La Miviludes a eu quelques problèmes en raison de son association de longue date avec des extrémistes russes anti-ukrainiens, et récemment la Miviludes a vu son chef opérationnel démissionner,
Depuis plus de deux décennies, l'agence gouvernementale française « anti-secte » Miviludes (Mission interministérielle française de surveillance et de lutte contre les dérives sectaires) font leur beurre en qualifiant certaines minorités religieuses de « sectes », de « mouvements sectaires ». », « mouvements de type dérives sectaires » et autres sortes de noms.
Nous avons déjà évoqué le fait que la Miviludes rencontrait quelques soucis du fait de sa longue association avec des extrémistes russes anti-ukrainiens, et plus récemment la Miviludes a vu sa directrice opérationnelle (Hanene Romdhane) démissionner, sur fond de désaccords internes assez mal identifiés.
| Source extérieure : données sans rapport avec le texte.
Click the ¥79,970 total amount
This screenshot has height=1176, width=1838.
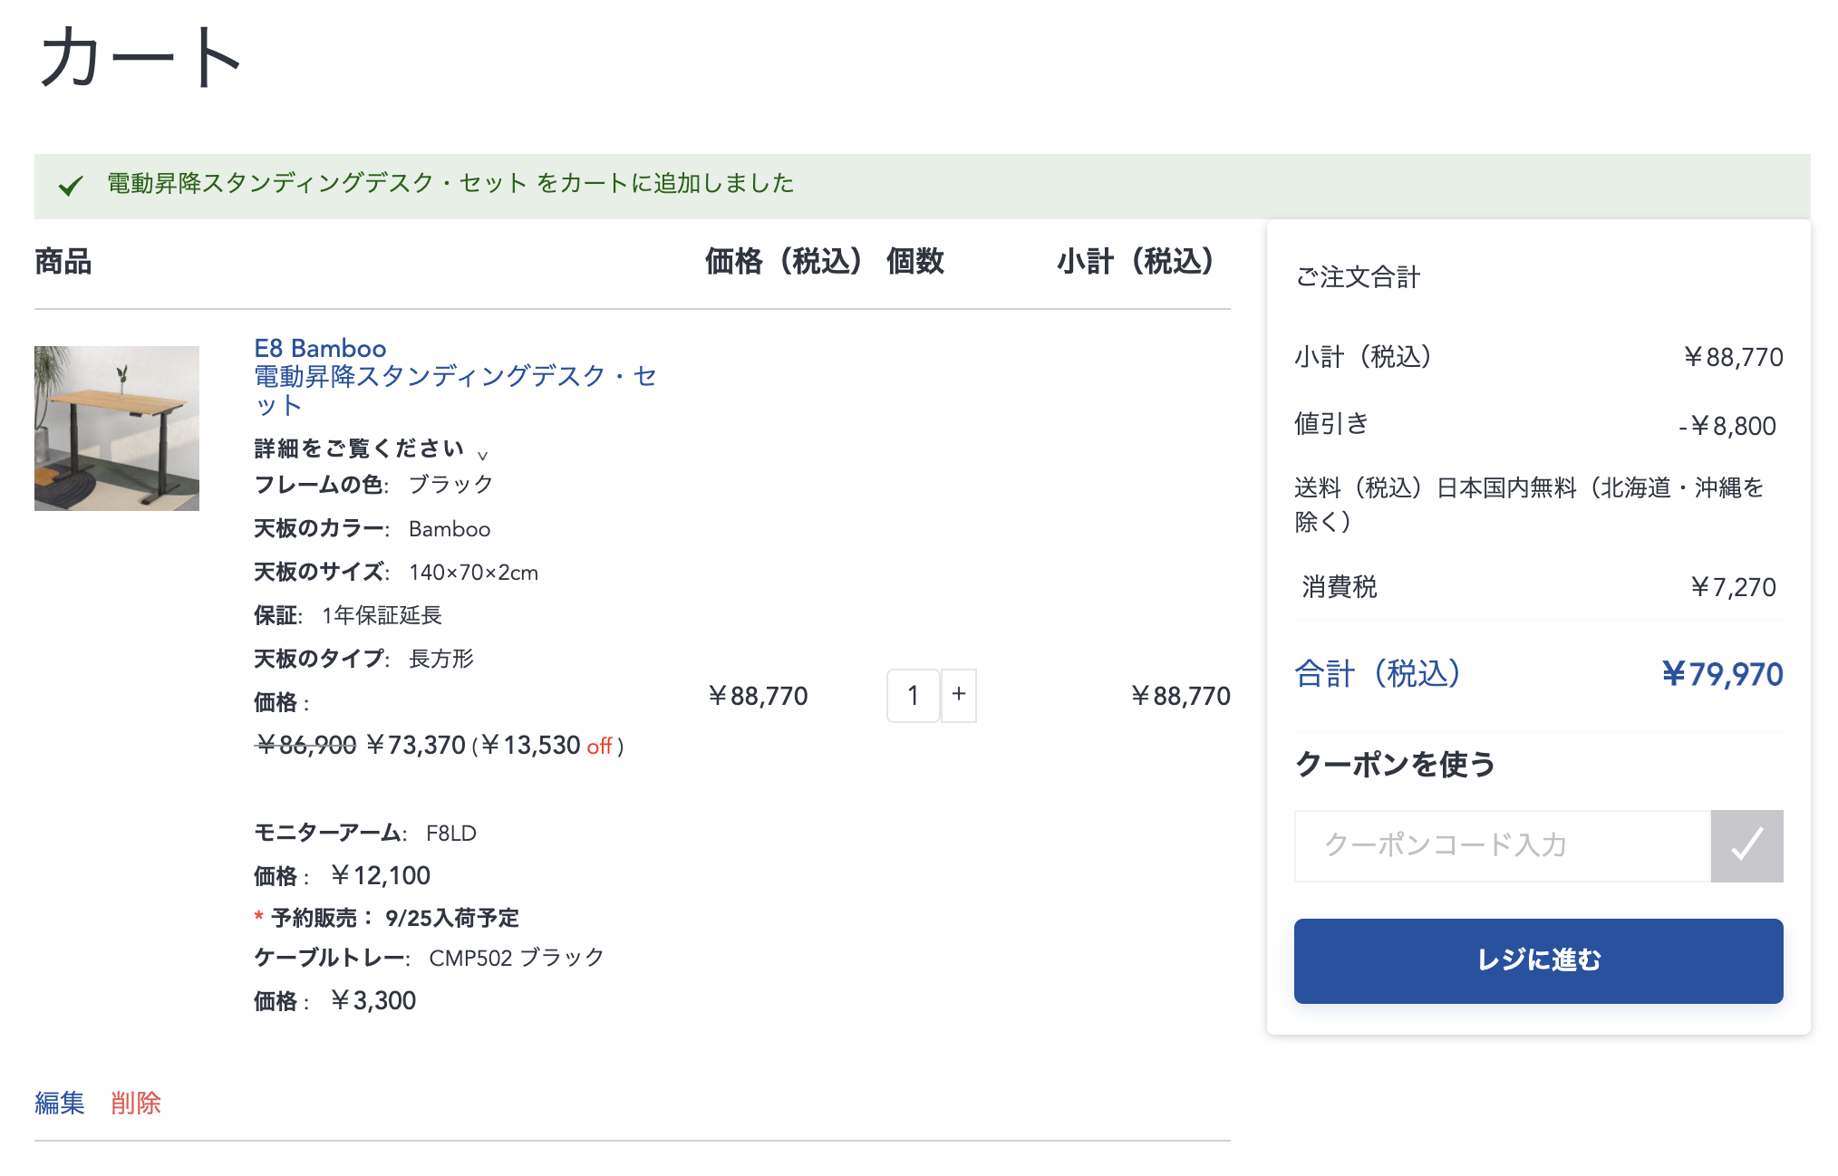1721,673
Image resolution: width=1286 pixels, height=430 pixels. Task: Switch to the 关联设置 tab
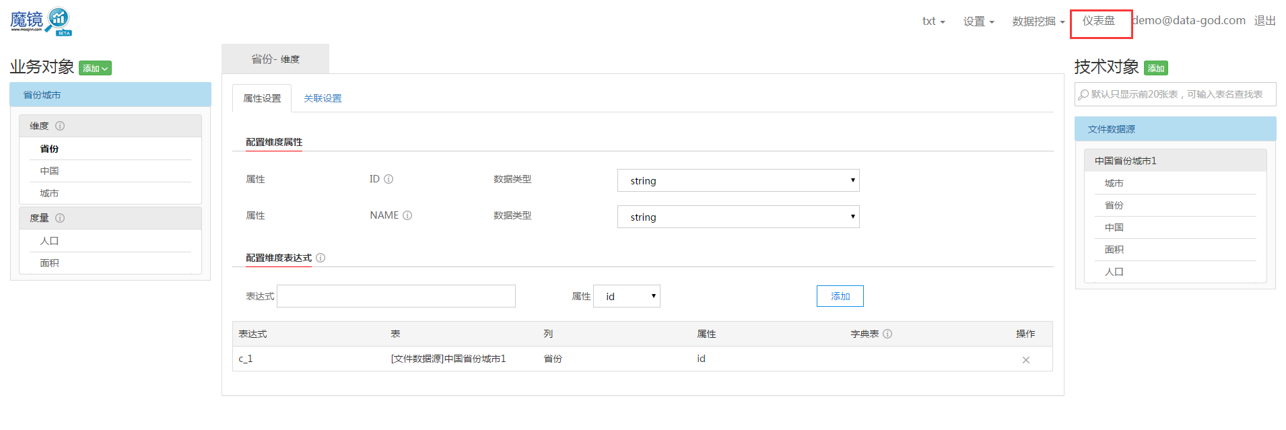323,98
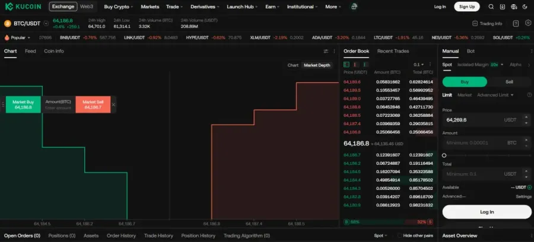The width and height of the screenshot is (534, 242).
Task: Click the Price input field
Action: (487, 120)
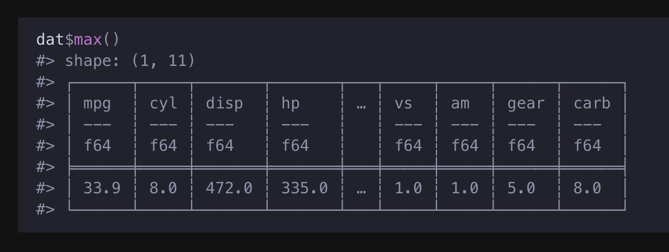Click the 8.0 value under cyl
Screen dimensions: 669x252
click(x=163, y=188)
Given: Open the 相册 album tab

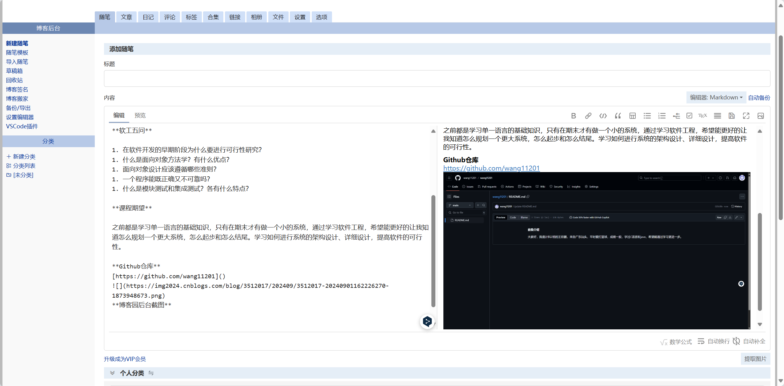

Mais outre tous les scandales qui peuvent toucher l'institution française anti-secte, largement critiquée en interne et en externe, le coup fatal pourrait venir de la Cour européenne des droits de l'homme. En effet, dans une décision rendue le 12 décembre 2022, la CEDH a condamné la Bulgarie pour violation de l'article 9 (liberté de religion ou de conviction), après que 3 Églises évangéliques eurent été stigmatisées comme « sectes » par une circulaire («Tonchev et autres c. Bulgarie»).
La circulaire avait été envoyée à toutes les écoles publiques par la ville de Bourgas. Elle demandait d'expliquer à tous les élèves que les groupes mentionnés dans le texte étaient "des sectes dangereuse", à ne pas confondre avec l'Église orthodoxe bulgare légitime, et exposaient leurs membres à des" problèmes de santé mentale ". Elle mentionnait entre autres, les trois Églises évangéliques qui ont porté plainte auprès de la CEDH.
Alors que l'État bulgare tentait de se défendre en disant qu'il s'agissait d'un acte isolé, qu'il était justifié parce qu'il recevait des "rapports" selon lesquels certaines Églises évangéliques commettaient des exactions, qu'aucune conséquence négative n'avait affecté les trois Églises évangéliques à cause de la circulaire, et que "sekti" (sectes) en bulgare n'avait aucune connotation négative, la Cour a estimé, conformément à sa décision précédente "Centre des sociétés pour la conscience de Krishna en Russie et Frolov c. Russie" (2021), que l'utilisation de termes aussi désobligeants et hostiles par les gouvernements "peut être analysée comme une atteinte aux droits garantis par l'article 9 de la Convention ».
La décision de la CEDH
La décision ajoute : « la Cour estime que les termes utilisés dans la lettre circulaire et la note d’information du 9 avril 2008, - qui qualifiaient certains courants religieux, dont l’évangélisme auquel appartiennent les associations requérantes, de « sectes religieuses dangereuses » qui « contreviennent à la législation bulgare, aux droits des citoyens et à l’ordre public » et dont les réunions exposent leurs participants à des « troubles psychiques » - peuvent effectivement être perçus comme péjoratifs et hostiles. Elle note que les documents en cause ont été diffusés par la mairie de Burgas, ville dans laquelle les associations et les pasteurs requérants exerçaient leurs activités, auprès de l’ensemble des établissements scolaires de la ville, qui étaient invités à les porter à la connaissance des élèves et à rendre compte de la manière dont l’information aurait été présentée et de la façon dont les enfants auraient réagi. Dans ces circonstances, et même si les mesures dénoncées n’ont pas directement restreint le droit des pasteurs requérants ou de leurs coreligionnaires à manifester leur religion par le culte et la pratique, la Cour considère, à la lumière de sa jurisprudence, que ces mesures ont pu avoir des répercussions négatives sur l'exercice de la liberté religieuse par les membres des Églises en cause. par le culte et par leurs pratiques, la Cour considère, au regard de sa jurisprudence précitée que ces mesures ont pu avoir des répercussions négatives sur l’exercice par les fidèles des Églises en cause de leur liberté de religion."
Il est néanmoins intéressant de faire une comparaison entre l'attitude des autorités bulgares et celle de la France. Alors que la circulaire en question était, selon l'État bulgare, un incident isolé et local, et que le Parlement et le ministère de l'Intérieur avaient exprimé leur désaccord avec la lettre, en France, la stigmatisation et la discrimination à l'égard des religions minoritaires sont totalement approuvées par l'État. La Miviludes est une agence gouvernementale appartenant au ministère de l'Intérieur et son mandat est national et non local.
Il est peut-être temps pour la France de reconsidérer sa politique contre les religions minoritaires et de s'aligner une fois pour toutes sur les normes de la CEDH.